President’s Note

Misconceptions about "Dark Money"

A long legal tradition protects the rights of Americans to make charitable contributions without publicly disclosing them. This right to confidentiality in charitable giving is grounded in our constitutional freedom of association, and it is one of the most important elements of philanthropic freedom.

The Supreme Court ruled unanimously in NAACP v. Alabama in 1958 that “freedom to engage in association for the advancement of beliefs and ideas is an inseparable aspect of the ‘liberty’ assured by the Due Process Clause of the Fourteenth Amendment.” In a landmark judgment written by Justice John Marshall Harlan II, the court held that the state of Alabama could not compel the NAACP to reveal the names and addresses of its members because doing so would expose its supporters “to economic reprisal, loss of employment, threat of physical coercion, and other manifestations of public hostility” and thereby restrain “their right to freedom of association.” This right of confidentiality applies to members of all associations, whether they be religious, educational, cultural, ideological, or devoted to other causes. As professor Anita Allen of the University of Pennsylvania Law School has put it, “Thanks to NAACP v. Alabama, government may not force even a controversial group to identify its members, absent a compelling state interest in disclosure.”
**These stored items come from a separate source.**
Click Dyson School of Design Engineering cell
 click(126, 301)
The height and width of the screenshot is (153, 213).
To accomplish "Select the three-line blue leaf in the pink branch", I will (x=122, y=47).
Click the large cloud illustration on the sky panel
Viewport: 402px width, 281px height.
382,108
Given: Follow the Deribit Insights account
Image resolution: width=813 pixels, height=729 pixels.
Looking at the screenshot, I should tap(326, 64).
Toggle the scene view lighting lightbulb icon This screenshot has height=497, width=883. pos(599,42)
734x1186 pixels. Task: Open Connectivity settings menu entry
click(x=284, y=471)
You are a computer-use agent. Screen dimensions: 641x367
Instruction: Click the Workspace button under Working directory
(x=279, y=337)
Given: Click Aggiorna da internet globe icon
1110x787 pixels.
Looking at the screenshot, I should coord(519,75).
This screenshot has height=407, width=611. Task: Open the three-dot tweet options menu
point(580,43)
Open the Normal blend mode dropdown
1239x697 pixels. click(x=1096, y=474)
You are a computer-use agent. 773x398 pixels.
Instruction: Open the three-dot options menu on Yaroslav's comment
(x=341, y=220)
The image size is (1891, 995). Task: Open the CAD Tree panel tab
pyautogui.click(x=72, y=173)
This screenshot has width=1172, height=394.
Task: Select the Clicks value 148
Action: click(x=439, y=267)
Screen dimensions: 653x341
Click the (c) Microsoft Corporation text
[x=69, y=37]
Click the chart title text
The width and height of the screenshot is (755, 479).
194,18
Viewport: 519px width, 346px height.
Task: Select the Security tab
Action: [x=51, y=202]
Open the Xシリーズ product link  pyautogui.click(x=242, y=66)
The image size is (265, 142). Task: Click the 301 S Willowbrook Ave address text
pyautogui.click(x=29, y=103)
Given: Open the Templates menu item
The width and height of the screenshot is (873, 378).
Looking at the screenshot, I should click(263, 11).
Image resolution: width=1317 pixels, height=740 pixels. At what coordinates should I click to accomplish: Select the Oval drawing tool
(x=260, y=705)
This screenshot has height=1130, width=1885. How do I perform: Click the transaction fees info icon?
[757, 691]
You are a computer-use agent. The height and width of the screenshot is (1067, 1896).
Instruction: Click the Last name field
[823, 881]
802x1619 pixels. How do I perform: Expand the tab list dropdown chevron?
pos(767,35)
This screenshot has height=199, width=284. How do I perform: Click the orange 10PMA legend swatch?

Our tax code similarly protects the confidentiality of individual contributions to public charities. In their 990 tax returns, public charities have to disclose their largest contributors, but this is for purposes of tax administration only. The Internal Revenue Service is strictly forbidden by statute from revealing these names to the public or even, with a very limited number of exceptions, to other government agencies. The same prohibitions apply when individual taxpayers have to provide the IRS with documentation about their charitable contributions. Indeed, one of the most disturbing allegations in the current IRS scandal is the charge that the agency in recent years has violated its rules and long tradition protecting donor privacy.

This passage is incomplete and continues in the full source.